By Sandra Fox Murphy Leave a Comment

phoenix shape in rust

In one of my poems, I write how the clouds kiss the mountaintops of the desert. The autumn skies in a desert are so animated, and the beat of my heart always slows when I’m there.

I mentioned in my Pilgrimage column that my youngest grandson had taught me a new word: querencia. The word querencia stems from the Spanish verb meaning “to desire,” and the noun originally referred to the place in a bull ring where a bull felt safe. But it has come to carry the meaning of that place where one feels serene, safe, and yearns to be; my querencias are the sea and the desert (especially, the desert mountains of west Texas). As you’ll see in my poem about the Chisos Mountains in the Chihuahuan Desert, this desert was once beneath the sea!

Though I’ve not wandered the Sonoran Desert or the Mojave Desert, I’ve driven through them. The Mojave is bordered by the Spring Mountains, a lovely place where one can ride in horse-drawn sleighs as late as April, just a short drive from the stark contrast of Las Vegas. From poet Jake Skeets, here is an excerpt from his poem, The Sonoran Desert:

the ones who live in the desert,
if you knew them
you would understand everything.
—lucille clifton

coming to the desert for the first time
and the night turns over a millennia before you
just say the name mountain
of mountains—make more
out of bird formations or drainage pipes

deserts build water
so drink the lightning ….

—Jake Skeets, excerpted from “The Sororan Desert”

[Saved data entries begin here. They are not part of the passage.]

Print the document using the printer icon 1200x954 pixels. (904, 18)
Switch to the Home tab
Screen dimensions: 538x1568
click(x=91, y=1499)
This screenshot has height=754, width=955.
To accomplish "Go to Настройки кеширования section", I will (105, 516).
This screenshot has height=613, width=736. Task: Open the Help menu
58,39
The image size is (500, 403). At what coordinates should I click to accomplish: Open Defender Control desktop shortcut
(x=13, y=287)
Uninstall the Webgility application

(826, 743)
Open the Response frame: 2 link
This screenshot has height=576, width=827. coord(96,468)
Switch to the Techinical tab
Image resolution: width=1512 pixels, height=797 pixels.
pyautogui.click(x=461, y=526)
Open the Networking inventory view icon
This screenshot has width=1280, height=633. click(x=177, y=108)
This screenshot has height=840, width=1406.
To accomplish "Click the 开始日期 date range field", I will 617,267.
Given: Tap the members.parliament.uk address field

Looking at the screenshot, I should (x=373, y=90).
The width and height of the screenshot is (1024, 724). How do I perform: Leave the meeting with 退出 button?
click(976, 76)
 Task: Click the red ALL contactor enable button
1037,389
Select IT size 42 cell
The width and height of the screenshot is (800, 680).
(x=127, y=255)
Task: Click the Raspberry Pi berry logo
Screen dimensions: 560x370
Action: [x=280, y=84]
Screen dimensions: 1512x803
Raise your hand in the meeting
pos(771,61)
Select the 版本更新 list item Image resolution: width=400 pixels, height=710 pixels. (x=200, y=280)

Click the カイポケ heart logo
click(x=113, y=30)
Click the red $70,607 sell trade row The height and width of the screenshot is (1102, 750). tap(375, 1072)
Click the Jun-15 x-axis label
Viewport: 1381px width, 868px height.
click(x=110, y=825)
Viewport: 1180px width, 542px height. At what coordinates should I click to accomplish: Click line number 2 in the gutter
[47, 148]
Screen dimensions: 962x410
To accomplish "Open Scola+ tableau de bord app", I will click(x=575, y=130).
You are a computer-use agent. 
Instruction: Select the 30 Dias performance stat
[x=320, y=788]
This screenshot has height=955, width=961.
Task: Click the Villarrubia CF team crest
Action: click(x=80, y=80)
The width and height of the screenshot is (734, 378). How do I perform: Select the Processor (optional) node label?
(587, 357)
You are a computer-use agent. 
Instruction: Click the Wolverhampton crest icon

Recently, I came across a poet, Chera Hammons, from a place dear to me, the canyons of the Llano Estacado that are part of what’s called the Great American Desert, semi-arid scrappy lands of the plains. I first came across Hammons’ poem called “Bound,” about a donkey. I do love donkeys, and her matter-of-fact yet emotive poem had me in tears. “Bound” is published in her recent collection Salvage List where her love of the animals shines. Following is an excerpt from her poem These Habits:

Every morning, the coyote passes through
the land that I have called my home,
dips under the pasture fence
and trots northeast toward the canyon,
hidden inside the arroyo.

The coyote’s path was worn when I came here
and still is, as if my human life
has made no impression on this place.
She doesn’t go around me.

At first, I laughed at her audacity.
Then I started every day to watch for her ….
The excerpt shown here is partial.